All of which reminds me of the last five years of John Major's Conservative Party government in Britain. From September 1992 until the next general election in May 1997, the Conservatives were far behind in the polls and held only a narrow majority in the House of Commons. Nevertheless, the Conservative government made considerable progress in changing public policy in a Thatcherite direction.

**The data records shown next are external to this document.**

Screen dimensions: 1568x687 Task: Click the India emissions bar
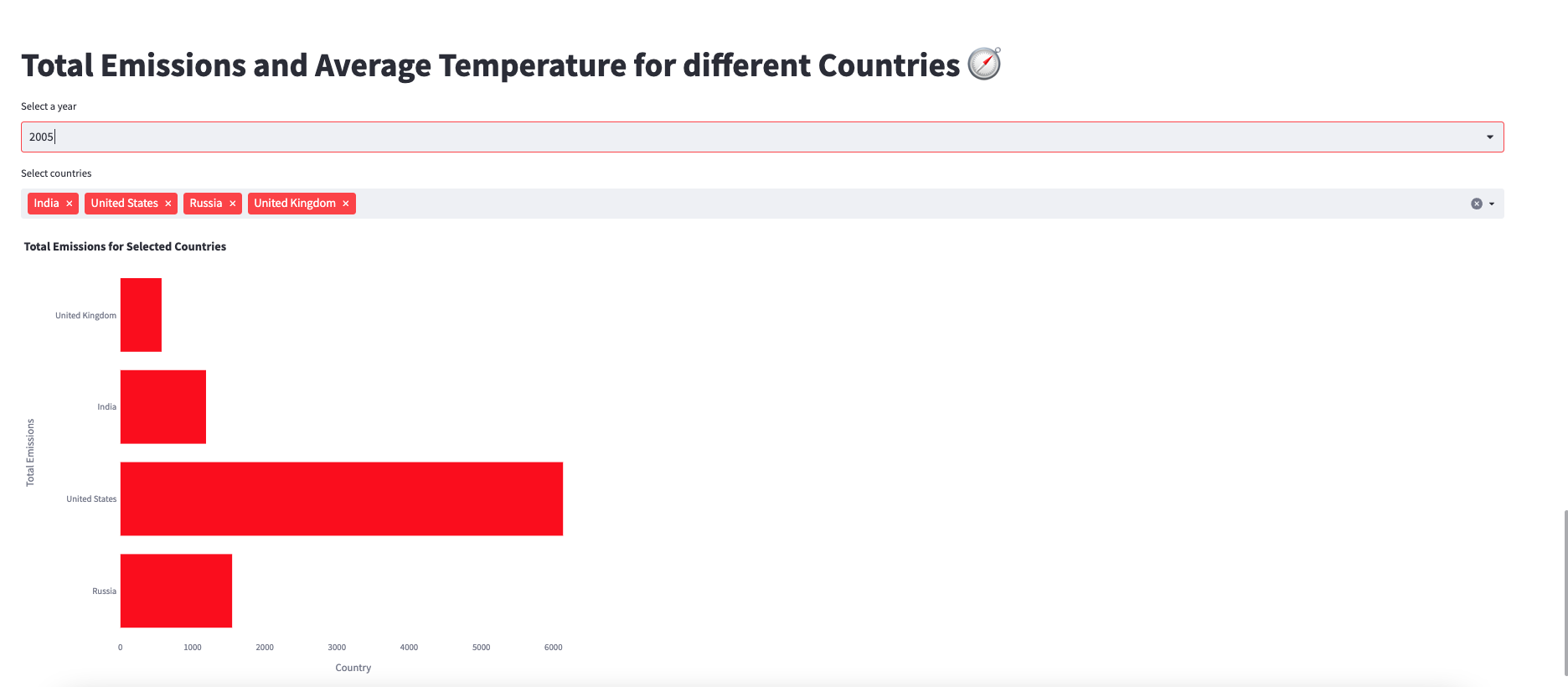163,407
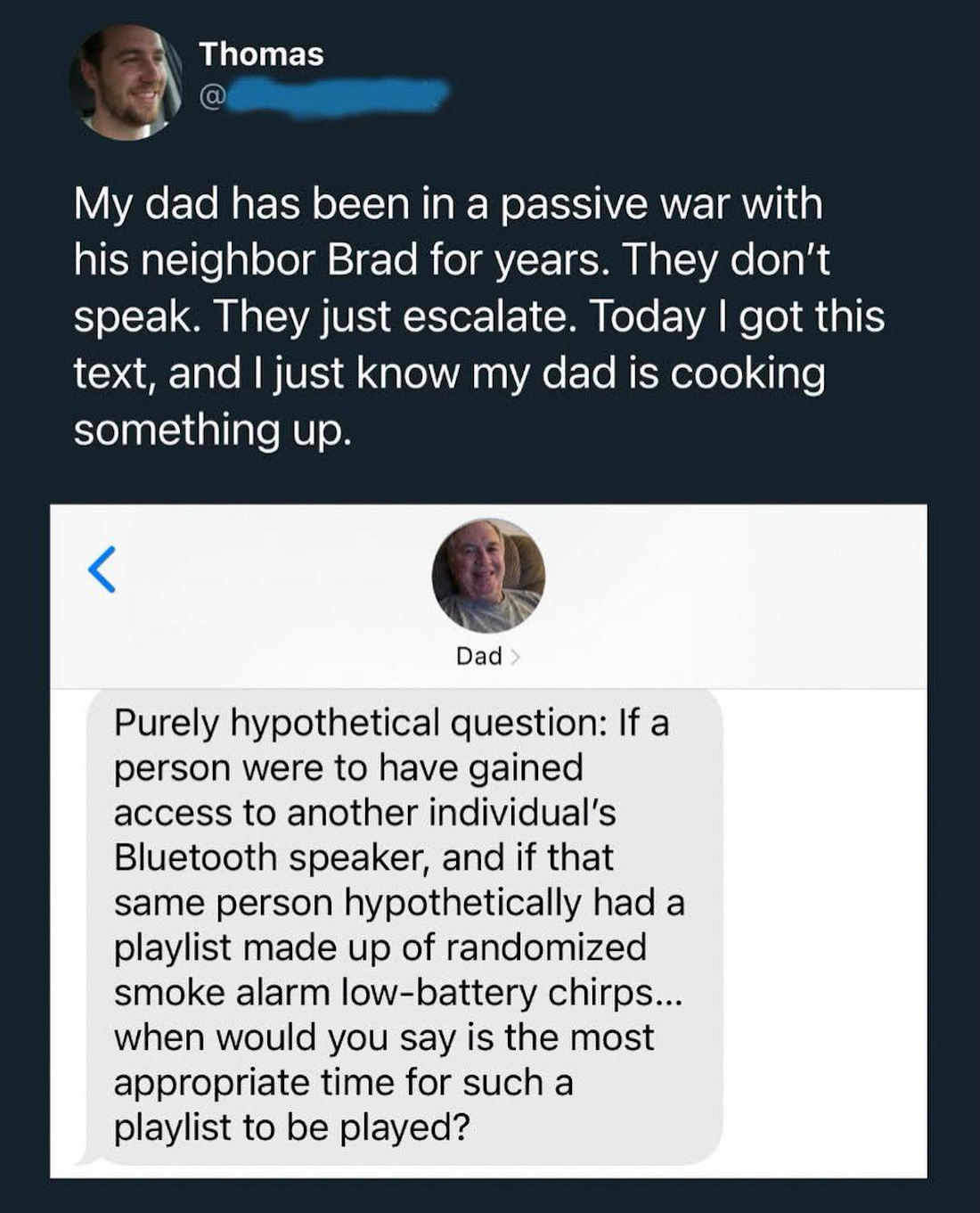Click the "playlist to be played?" line

291,1127
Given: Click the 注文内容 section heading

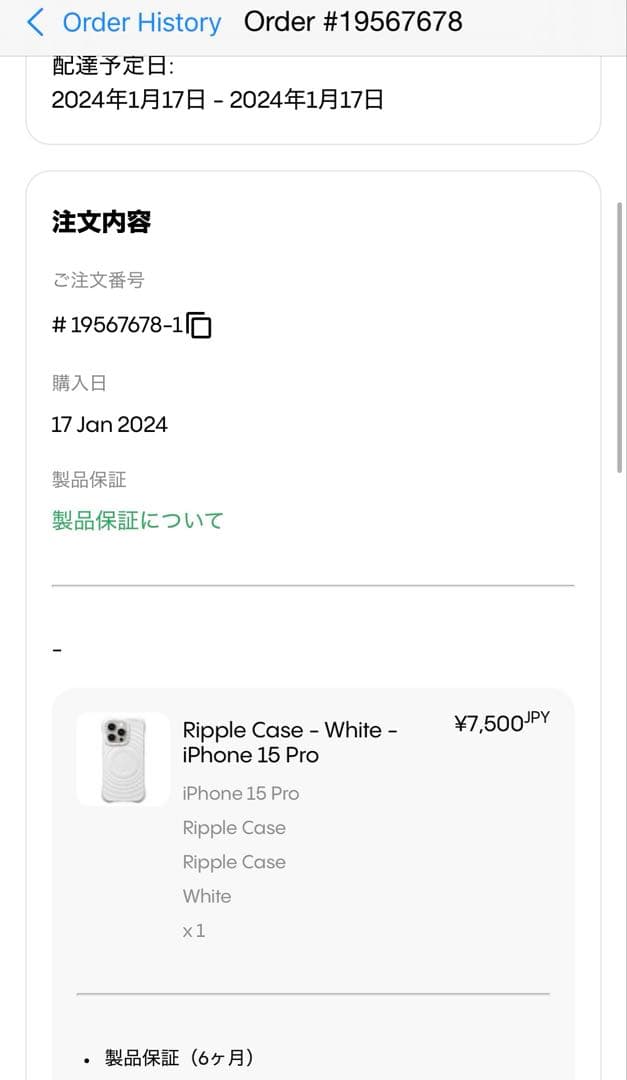Looking at the screenshot, I should coord(101,222).
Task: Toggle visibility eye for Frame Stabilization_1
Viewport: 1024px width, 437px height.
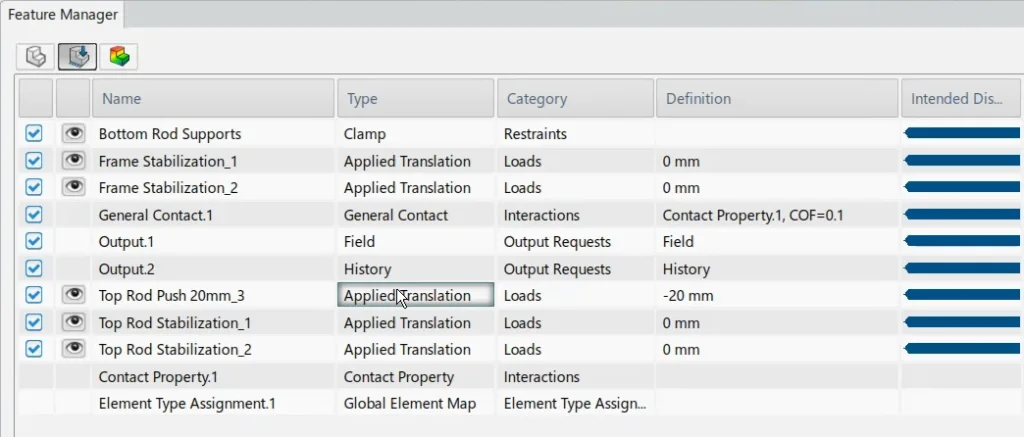Action: click(x=72, y=160)
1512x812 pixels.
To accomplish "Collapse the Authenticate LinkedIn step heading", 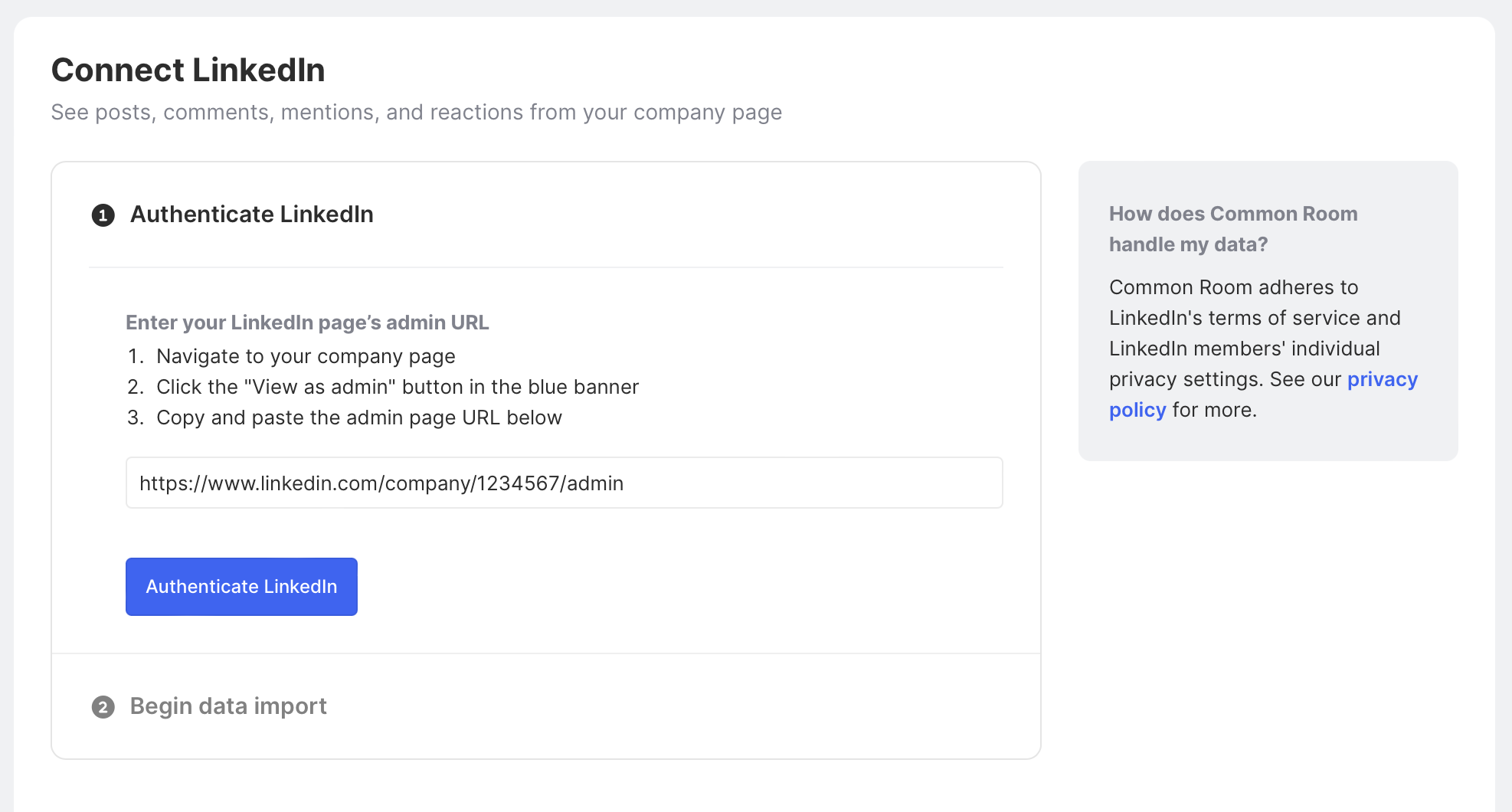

There is one difference in the two situations. Waiting in the wings to replace Major, from May 1994 to May 1997, was the New Labor opposition led by Tony Blair and Gordon Brown. The polls showed that New Labor had annexed the center of the electorate by advocating acceptance of much of the Conservative program and abandonment of Old Labor socialism. The New Labor government since 1997 has overturned some Thatcher and Major policies but has left many more in place. The difference here is that the polls show that the moderate alternative that has annexed the center of the electorate is not Democratic but Republican—i.e., John McCain. He wallops Hillary Rodham Clinton in the polls. Of course, there's no guarantee McCain will win the Republican nomination. But it certainly doesn't seem impossible.

If McCain does win in 2008, his administration will probably differ from Bush's in certain important respects. He may ditch some of the Bush tax cuts and allow tax rates to rise. He may increase military spending and the size of the military. He may veto pork barrel spending and bills with earmarks. He may change policy on greenhouse gases. But he wouldn't entirely reverse the thrust of Bush administration policies.

Anyway, it's one scenario.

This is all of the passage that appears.